**Written instruction:**
Reproduce the records below with "toolbar icon" renamed to "toolbar button" and every other character unchanged. Leave the pictures out of the output.

**Dataset content:**
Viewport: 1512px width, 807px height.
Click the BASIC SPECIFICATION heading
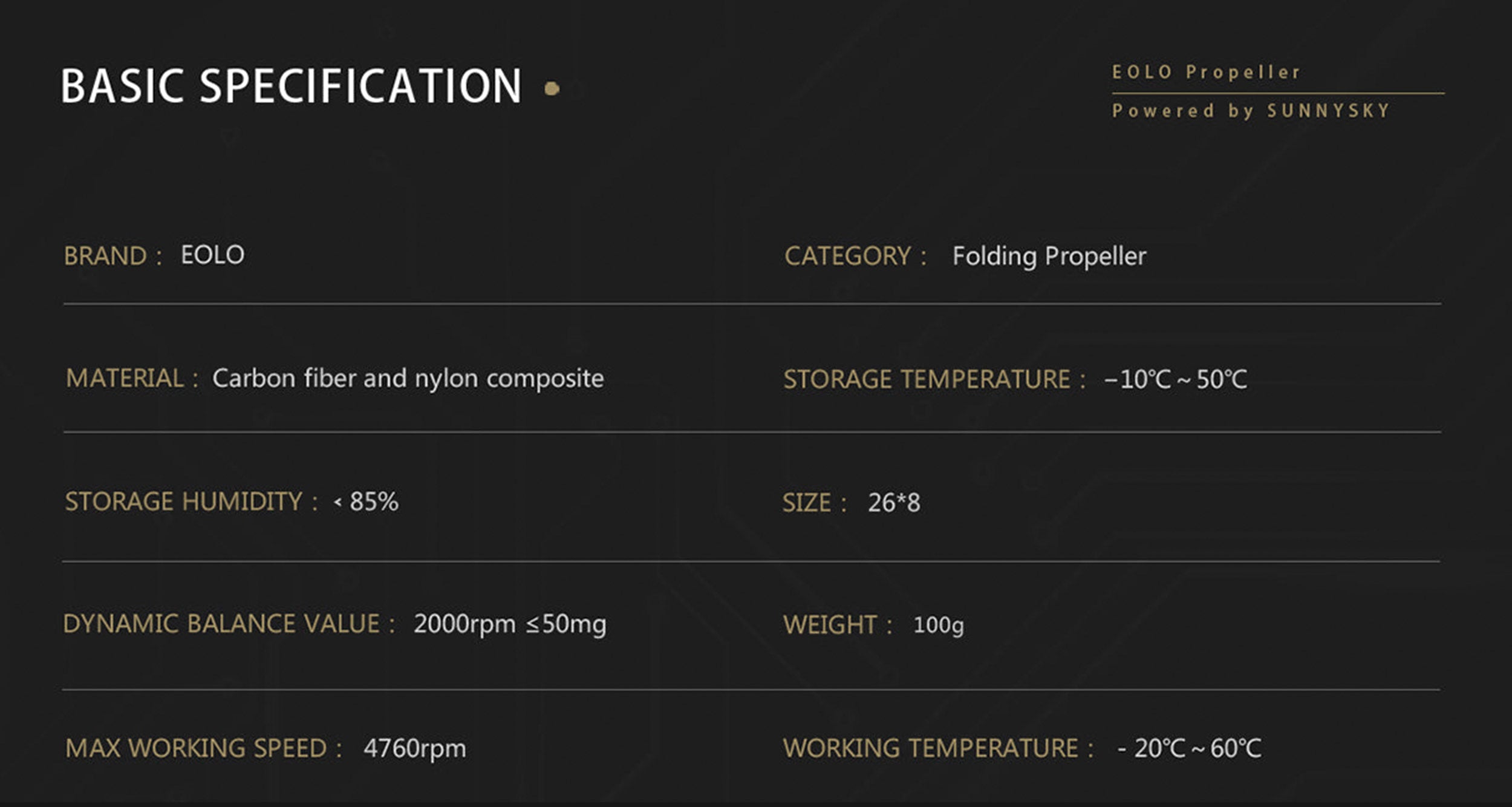pyautogui.click(x=290, y=87)
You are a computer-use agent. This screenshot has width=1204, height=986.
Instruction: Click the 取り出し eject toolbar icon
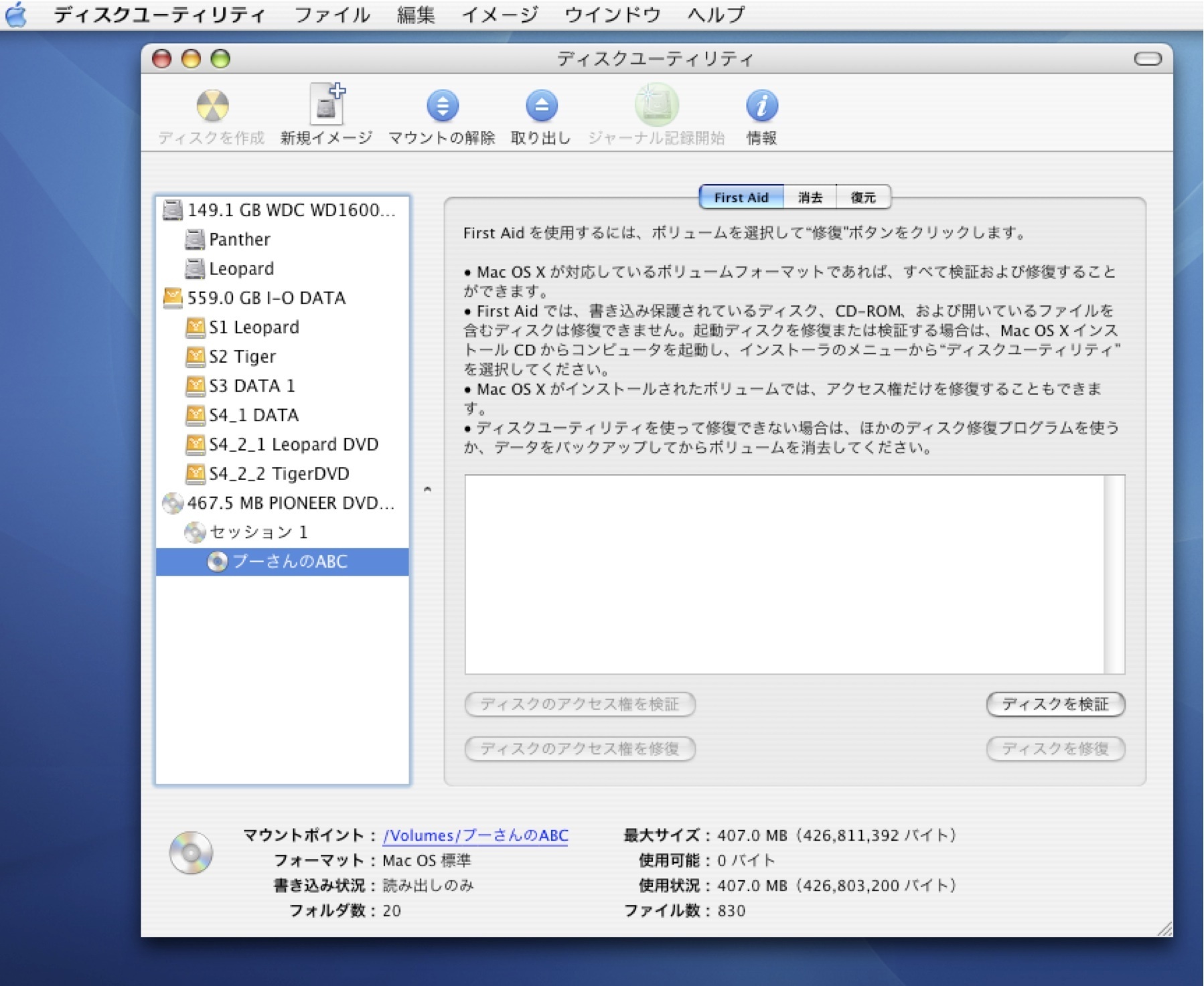[542, 106]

**Written solution:**
Viewport: 1512px width, 807px height.
Click the BASIC SPECIFICATION heading
pyautogui.click(x=290, y=87)
You are a computer-use agent. This screenshot has width=1204, height=986.
Instruction: Click the 取り出し eject toolbar button
[542, 106]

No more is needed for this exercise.